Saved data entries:
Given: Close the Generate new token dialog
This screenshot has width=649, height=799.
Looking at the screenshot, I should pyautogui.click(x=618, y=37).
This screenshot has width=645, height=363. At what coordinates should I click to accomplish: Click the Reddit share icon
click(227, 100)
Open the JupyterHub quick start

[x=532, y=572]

==

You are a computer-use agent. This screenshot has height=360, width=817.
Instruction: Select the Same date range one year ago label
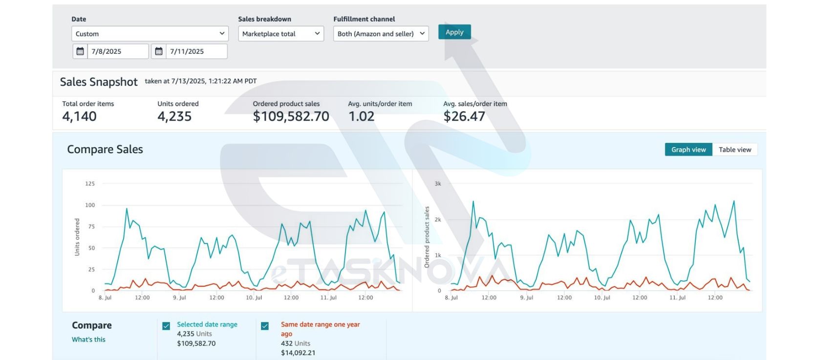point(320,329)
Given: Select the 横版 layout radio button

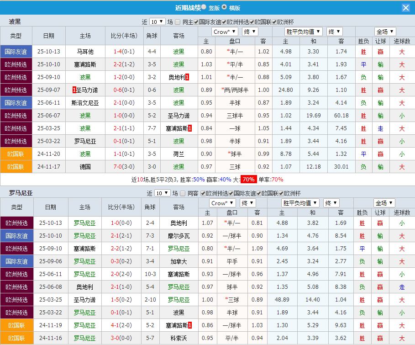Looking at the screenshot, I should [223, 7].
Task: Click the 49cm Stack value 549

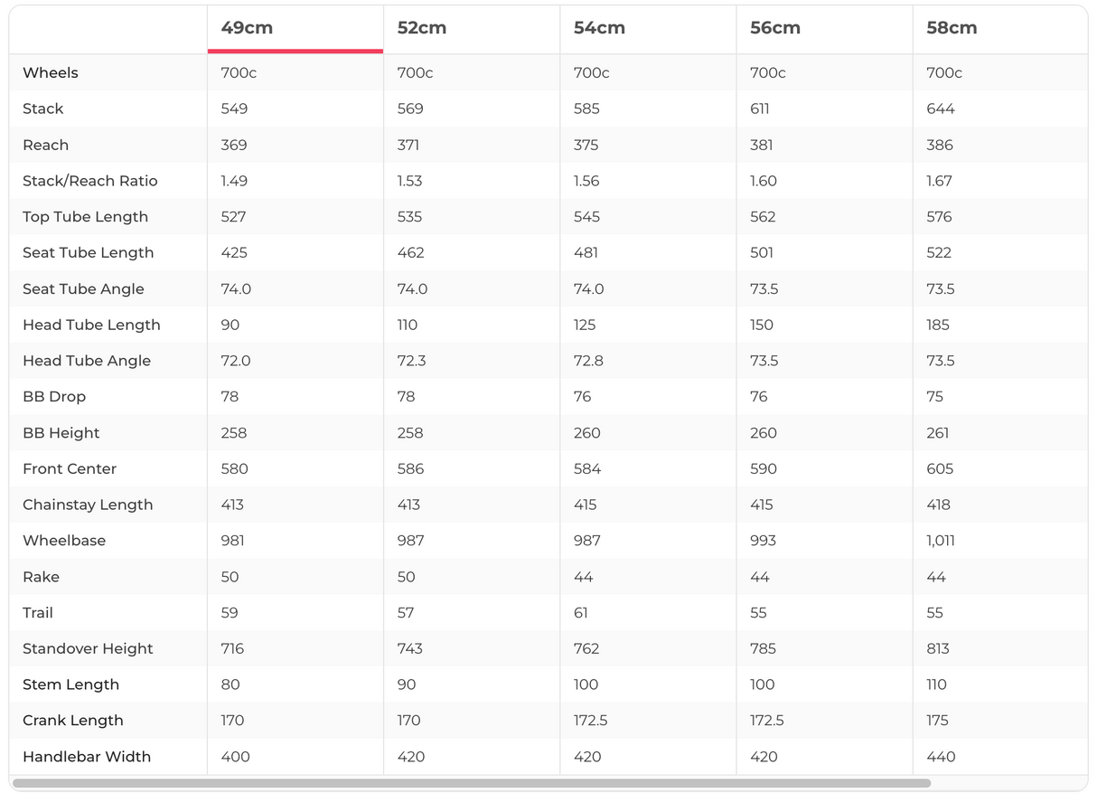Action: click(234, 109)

---

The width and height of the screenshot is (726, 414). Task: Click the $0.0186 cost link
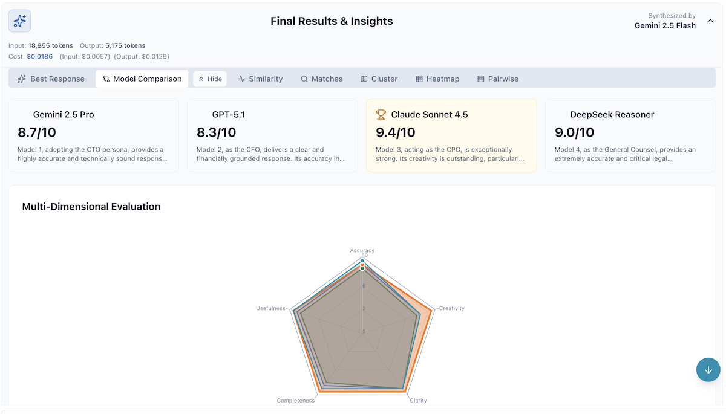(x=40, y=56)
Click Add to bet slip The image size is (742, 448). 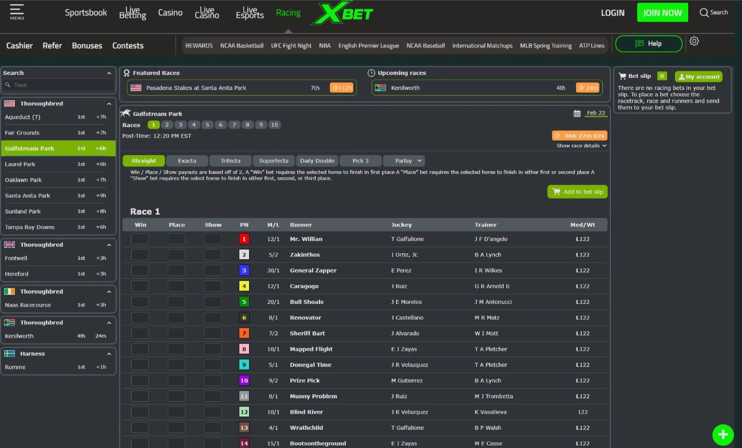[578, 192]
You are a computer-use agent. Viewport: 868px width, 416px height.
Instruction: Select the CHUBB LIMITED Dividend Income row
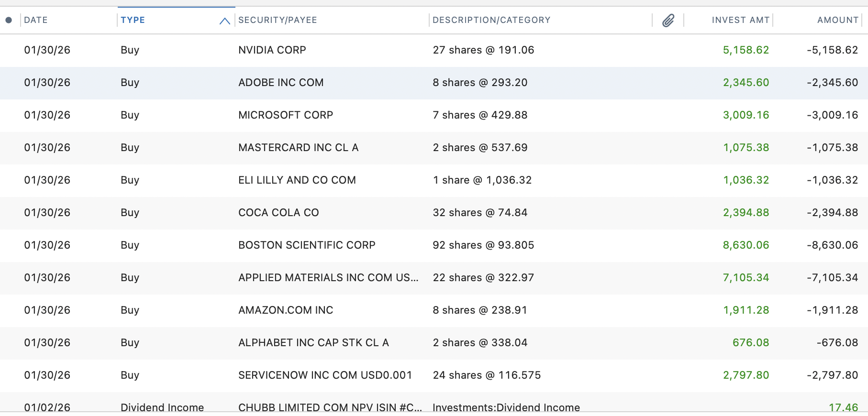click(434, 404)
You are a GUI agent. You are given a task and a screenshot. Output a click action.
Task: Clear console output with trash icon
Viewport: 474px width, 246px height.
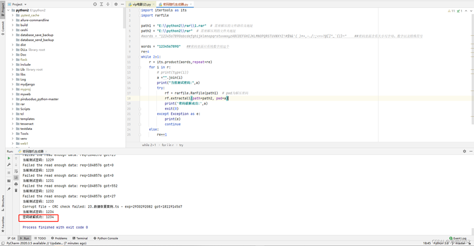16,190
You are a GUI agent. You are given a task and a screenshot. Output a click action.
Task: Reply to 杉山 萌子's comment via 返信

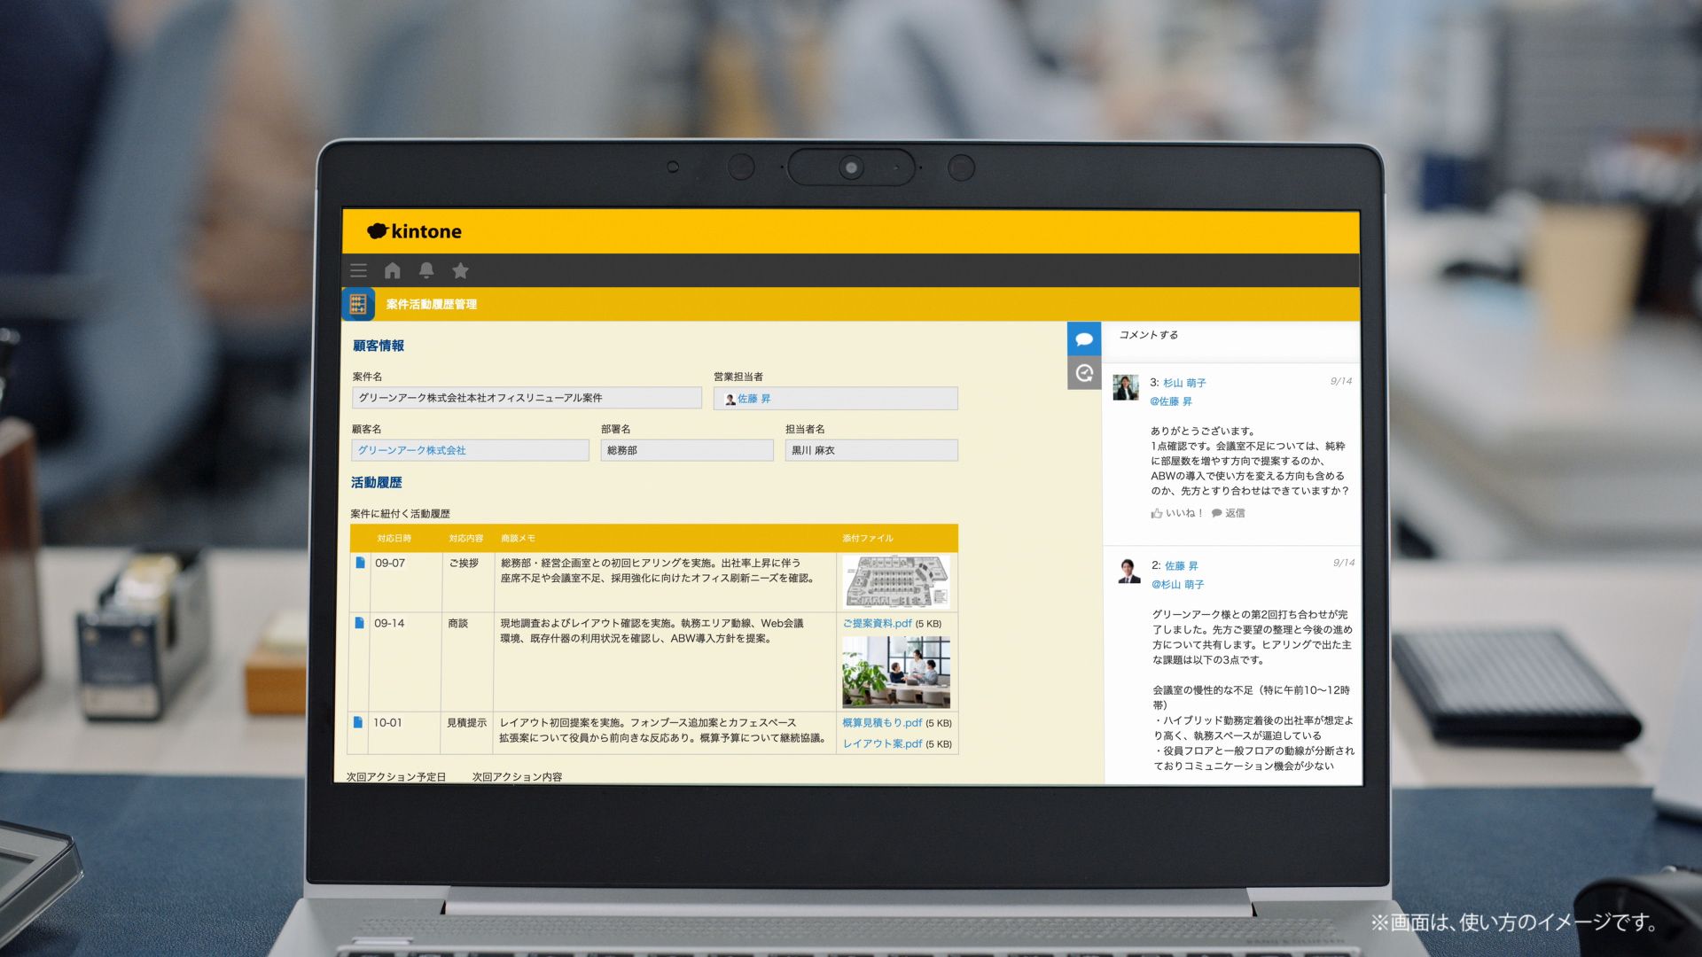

# [PROMPT]
Print an exact copy of the lines above, from the one containing "Instruction: Select the CHUBB" through the one containing "Task: Reply to 杉山 萌子's comment via 返信", and leave out the pictures.

# [ANSWER TO THE EXERCISE]
Instruction: Select the CHUBB LIMITED Dividend Income row
click(434, 404)
You are a GUI agent. You are given a task and a screenshot. Output a click action.
Task: Clear console output with trash icon
Viewport: 474px width, 246px height.
16,190
You are a GUI agent. You are given a task and a screenshot. Output a click action.
Task: Reply to 杉山 萌子's comment via 返信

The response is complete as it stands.